When pilots drop water from the air, he says, they must search for “the shine and the darkness” to know where to make the next drop. The vivid retardant, however? “So much easier to spot.”
The other advantage compared to water: it keeps working, even after the water it is mixed with evaporates, McCurry says.
Thickeners add viscosity and help ensure it doesn’t drift off target, adds McCurry, who led recent research into heavy metal content in such retardants.
It comes in a powder and is mixed in – essentially – giant paddling pools, before being loaded on to planes and helicopters for coordinated drops, Colquhoun says.
He gave an enthusiastic “Oh yeah” when asked by AFP if it works.
It does so by forming a non-flammable carbon coating, Perimeter explained in a statement to AFP. The water in the slurry boils off, helping to quench the flames; and the retardant works until it is diluted by rain – when it fertilises the ground.
McCurry said he has seen photos “where a brush fire burned right up to a Phos-Chek line and then stopped,” but expressed some caution.
He cited a former firefighter as telling him that in a high-intensity fire it’s “not much use”, and said that the high winds which have fanned the fires in Los Angeles may have limited its effectiveness.
The Forest Service said it only uses retardants that “meet the Environmental Protection Agency’s criteria for being ‘practically non-toxic’ to mammals, including humans, and aquatic species”.
It prohibits drops in waterways and areas home to vulnerable species – unless the fire is threatening human life or public safety, and the retardant could be “reasonably expected” to stave off that threat, spokesman Wade Muehlhof told AFP.

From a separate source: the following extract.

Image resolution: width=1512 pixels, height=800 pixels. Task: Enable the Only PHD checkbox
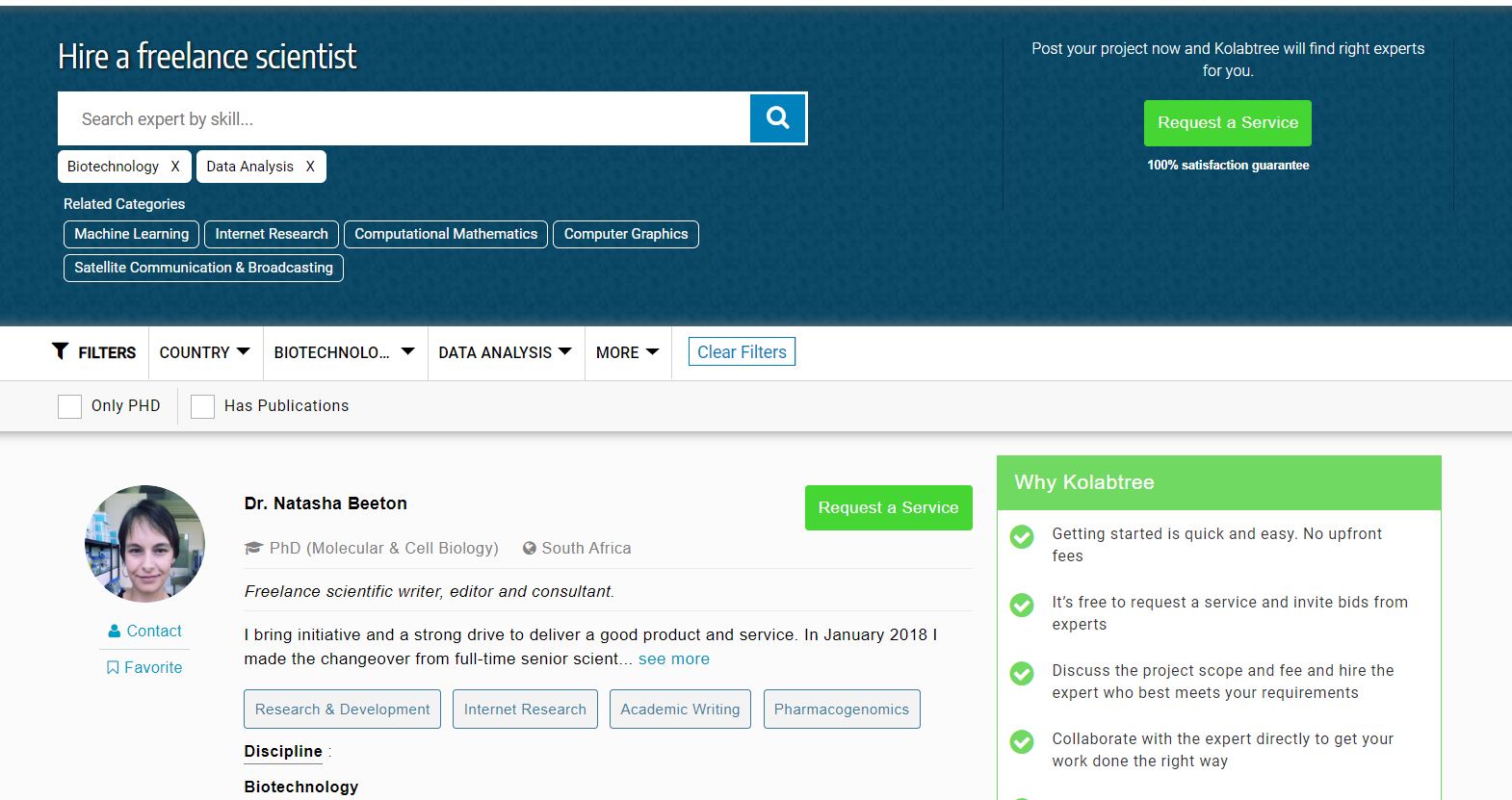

But accidents do happen, he said, “whether through wind drift or an inadvertent drop”.
The service says it phased out Phos-Chek’s older formulation, LC95 – which McCurry’s study showed had high levels of heavy metals that can contaminate drinking water – nationwide as of December 31.
Now it uses a new, less toxic formulation called MVP-Fx, it says. Phos-Chek contains no so-called forever chemicals and no substances “that are known to cause cancer or other harms” under California law, Perimeter added.
McCurry says the Forest Service has been successfully sued in the past on environmental grounds, and that Phos-Chek is “likely not harmless to the environment” now.
“On the other hand, the human health impact is still a little unclear,” he says.
He says it would take “a lot” of retardant to poison, say, a reservoir.
“However in the last week we’ve seen it dropped on neighbourhoods at an unprecedented scale,” he continues, adding that it’s more often used further from populated areas, or in lower amounts.